When the COVID-19 pandemic broke out in early 2020, we asked mental health therapists and other GPs to share coping mechanisms to deal with our strange new normal and growing anxiety about coronavirus.

Now the world (somehow) is reaching the almost two-year mark of the pandemic, and we are calling on them again. As news of the omicron variant continues to come out, we could use any therapeutic advice we can get to lessen our worries.

Below, GPs across the country tell how they deal with so much insecurity and the techniques they personally use when worrying about COVID getting bad again.

I remind myself that this is not my first COVID rodeo.

“In times like these, I remind myself: I’m not a professional at living through a pandemic, but I’m not a novice either. I remind myself that I can take precautions and maintain the way I have been for over a year. I can do the best I can. My best is enough. ” Akua Boateng, a psychotherapist in Philadelphia

I practice gratitude.

“It’s always helpful to focus on what we can control, but focusing on what we’re grateful for is transformative. Practicing gratitude always helps my anxious worries to melt away. When the world feels insecure, I physically love to write down on paper all the things I’m grateful for that come up, no matter how big or small.This little gratitude exercise helps me move my thinking away from ‘powerless’ to ‘mighty’, from feeling like a victim to feel like a victor. (As a mental health professional, I know that gratitude recreates our brain’s thought patterns for the better!) And in those moments when my mind seems to want to cling extra hard to anxiety, I take the opportunity to call to a friend and share what’s on my mind. Connecting with another human being for a little compassion and empathy is always a good idea! ” – Therese Mascardo, psychologist and founder of Exploring Therapy

I let myself process all my feelings about COVID: the good, the bad and the ugly.
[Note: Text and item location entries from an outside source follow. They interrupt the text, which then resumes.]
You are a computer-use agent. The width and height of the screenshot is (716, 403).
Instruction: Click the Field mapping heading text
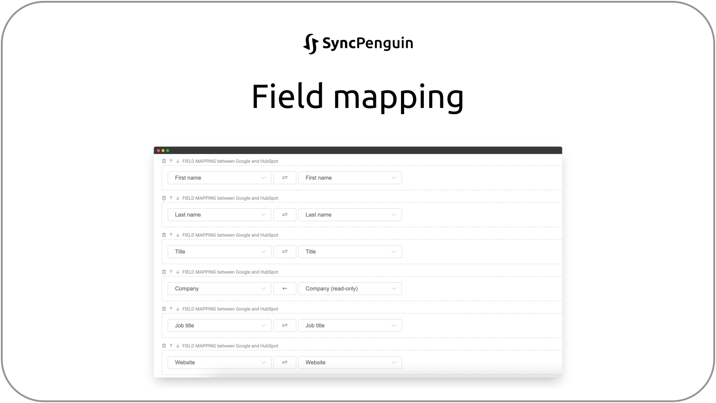pos(358,95)
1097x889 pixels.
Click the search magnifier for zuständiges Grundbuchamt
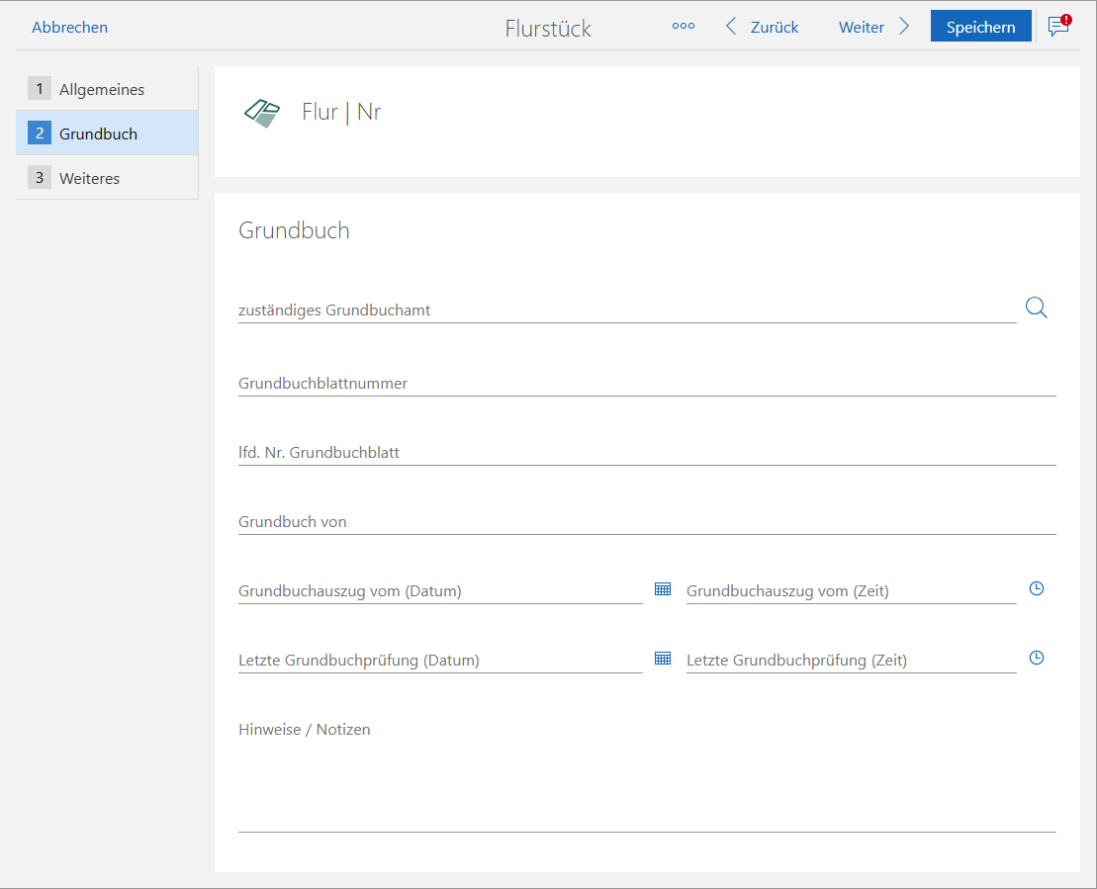[1036, 308]
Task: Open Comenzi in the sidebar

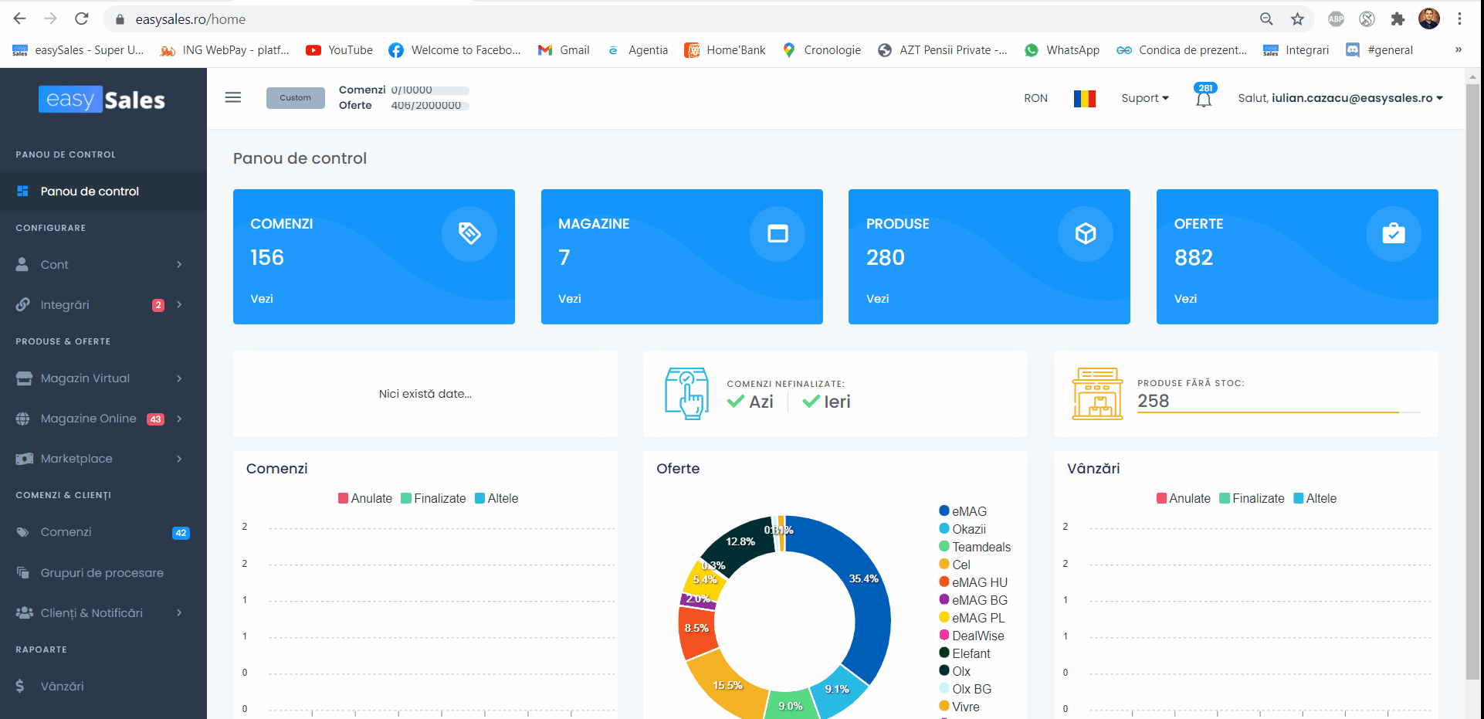Action: tap(66, 532)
“I allow myself to mention and experience the wide range of emotions that stem from the current pandemic and new variant; these feelings range from sadness, anger, helplessness to hope. I let these feelings run through me and also share my thoughts and feelings with my support system of family and friends. This reminds me that I am not alone in what I am experiencing. “-Alyssa Mancao, a licensed clinical social worker in Los Angeles

“I practice regular self-validation and self-compassion, which means that I allow and accept the emotions that show with kindness, and without letting self-judgment and self-criticism prevail. Emphasis on ‘exercise’ here, not perfection. At the end of the day, we are all people going through a shared traumatic experience together. I give myself space to take time for myself, consider what I am capable of, workload (aware that I have the privilege of doing so), and recalibrate and adjust as these times change. “- Brooke Huminski, a psychotherapist in Providence, Rhode Island

I limit the amount of COVID news I consume.

“What helps me deal with my COVID anxiety is setting boundaries and boundaries around the information I ingest. It can only seem like watching the news for 10 minutes a day and not constantly updating my feeds. It’s also helpful. to set boundaries with friends and family in terms of sharing news, deaths, and other information that may affect my mood. articles especially create more anxiety for me. “Especially since we all control a climate where there are so many opinions and an influx of false information that is spread, it is important to filter what you consume and set boundaries.” – Aaliyah Nurideen, a licensed clinical social worker in New Jersey

"[I]    set boundaries and boundaries around the information I ingest," a social worker tells HuffPost. "It can only seem like watching the news for 10 minutes a day and not constantly updating my feeds."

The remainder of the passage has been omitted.